So, the great warehousing debate rolls on, with another review suggesting new regulations and controls on how warehouse keepers must behave.
The proposals represent another attempt to dissipate the occasionally acrimonious debate about queues, if not the queues themselves. The reality of the problem is incontrovertible.
I do not buy the “I can’t get metal” claim – producers will largely bite the hands off potential buyers in the current market – but the level of premiums created by the queues is uncomfortable.
There is a bit of a double-edged sword here, of course. The current aluminium premium levels, particularly, offer a little bit of solace to producers in the face of a hard-hit underlying price.
I’ve written before about my view of the aluminium price level and the actions (or inactions) of producers in the face of a clear global oversupply since the events of 2007/2008 – if there was no oversupply, there would be less scope for so much to sit uselessly in warehouses in the first place. I do not propose to address that again here.
What I have also said before is that I do not believe the current position is the result of rules being broken, but rather of the rules being inappropriate.
It therefore seems logical of the LME to undertake its proposed review, in the anticipation of modifying the rules to take account of current circumstances.
What worries me is where this approach may end.
Warehousing doesn't need to be taxing
It is possible to draw an analogy to the UK tax system, which has come in for a lot of criticism over recent months.
The problem there is that successive governments, over many years, have found that taxpayers have worked out loopholes in the system, enabling them to avoid (not evade, by the way) certain amounts of tax.
The answer of governments, almost without exception, has been to add another layer to the tax code to close each loophole in turn.
On the surface, that appears sensible enough. However, the result has become a massively complex tax code, fully understood only by specialised tax lawyers and accountants. Those specialists then have the sport of finding the next gap to exploit.
My point, and I think it is well recognised, is that by layering more and more regulation and control, the scope for creating unintended consequences (in this case, more loopholes to exploit) is consistently widened. The real answer is to simplify not complicate.
So it is with the LME. The latest proposals are a valiant effort to try and resolve the current problem, but the time may now be right to have a deeper look at what is required. With a new owner, there is an opportunity to ask the question: “What is the warehousing system actually for?”
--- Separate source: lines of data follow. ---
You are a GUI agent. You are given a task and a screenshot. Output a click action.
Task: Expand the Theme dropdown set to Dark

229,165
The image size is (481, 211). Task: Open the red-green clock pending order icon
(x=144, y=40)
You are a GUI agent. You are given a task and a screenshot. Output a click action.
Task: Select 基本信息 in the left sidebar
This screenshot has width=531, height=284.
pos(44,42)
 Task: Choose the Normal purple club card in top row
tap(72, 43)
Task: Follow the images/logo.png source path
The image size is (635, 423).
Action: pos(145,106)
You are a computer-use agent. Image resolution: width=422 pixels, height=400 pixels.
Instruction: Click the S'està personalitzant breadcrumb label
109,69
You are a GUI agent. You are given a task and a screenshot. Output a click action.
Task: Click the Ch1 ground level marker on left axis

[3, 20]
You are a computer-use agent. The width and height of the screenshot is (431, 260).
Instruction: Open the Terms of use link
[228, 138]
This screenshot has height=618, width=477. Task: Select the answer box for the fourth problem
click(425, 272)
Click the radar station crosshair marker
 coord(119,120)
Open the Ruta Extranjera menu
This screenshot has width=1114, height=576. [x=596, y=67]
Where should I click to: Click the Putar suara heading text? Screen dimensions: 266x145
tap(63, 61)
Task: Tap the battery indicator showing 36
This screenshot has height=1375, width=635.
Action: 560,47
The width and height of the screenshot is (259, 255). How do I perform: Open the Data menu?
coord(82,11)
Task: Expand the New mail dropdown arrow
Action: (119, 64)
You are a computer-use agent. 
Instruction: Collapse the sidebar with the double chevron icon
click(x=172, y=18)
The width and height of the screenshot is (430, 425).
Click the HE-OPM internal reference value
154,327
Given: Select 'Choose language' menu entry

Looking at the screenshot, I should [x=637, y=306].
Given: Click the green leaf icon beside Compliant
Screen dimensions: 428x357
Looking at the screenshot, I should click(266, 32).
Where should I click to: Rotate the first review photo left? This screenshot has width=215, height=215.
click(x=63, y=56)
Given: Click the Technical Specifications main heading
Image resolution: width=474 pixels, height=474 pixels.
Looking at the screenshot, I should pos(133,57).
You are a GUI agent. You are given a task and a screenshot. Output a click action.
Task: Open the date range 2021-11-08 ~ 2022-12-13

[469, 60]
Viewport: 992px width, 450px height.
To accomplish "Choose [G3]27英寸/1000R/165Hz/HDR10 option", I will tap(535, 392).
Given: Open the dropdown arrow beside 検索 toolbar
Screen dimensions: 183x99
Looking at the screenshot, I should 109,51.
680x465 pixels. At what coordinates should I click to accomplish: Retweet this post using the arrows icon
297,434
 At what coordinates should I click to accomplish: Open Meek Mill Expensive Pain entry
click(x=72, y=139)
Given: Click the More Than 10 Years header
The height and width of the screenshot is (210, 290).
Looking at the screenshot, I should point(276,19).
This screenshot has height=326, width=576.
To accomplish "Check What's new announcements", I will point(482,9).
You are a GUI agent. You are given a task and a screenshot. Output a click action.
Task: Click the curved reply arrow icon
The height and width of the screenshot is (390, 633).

I would suggest the answer to that is pretty simple: “To provide a satisfactory network of physical points enabling metal to be delivered against LME-traded contracts.”
Under new management
The new owner does not just have to accept what is there and add more complications. That will create more unintended consequences.
Just one that springs immediately to mind under the new proposals, is that they may create a situation where a warehouse, to protect its load-out requirements, may refuse to take metal in. That may cause problems for perfectly legitimate shorts who want to deliver against their positions. I would not like to be the one trying to resolve that legal argument.
I am not going to attempt to produce a solution here like a rabbit out of a hat, but I would urge the new owners to think laterally and pare back to essentials rather than tinker and add another potentially loophole-creating layer of regulation.
One thing I would say, though, is that it is probably time to look at the whole ownership issue.
In broad terms, I’m of the view that people should be allowed to do what they want, but that includes the right of properly constituted entities to set their own rules.
The banker/trader/warehouse monoliths have been generating huge amounts of money in recent years, and that probably lies at the heart of the problem.
Look around you – warehousing and storage is a feature of the way our world operates. But in most fields, it is a low-profile activity and produces commensurate profits. Cheap government-sponsored money and easily available metal have combined to distort the market.
It is time to ensure that traders are traders, bankers are bankers and warehouses are warehouses. Nobody involved in metal trading – futures or physical – should also be involved in the ownership of LME warehouses.
That will not immediately solve the problem, but given that we have seen what can happen, it will at least be a step in the right direction.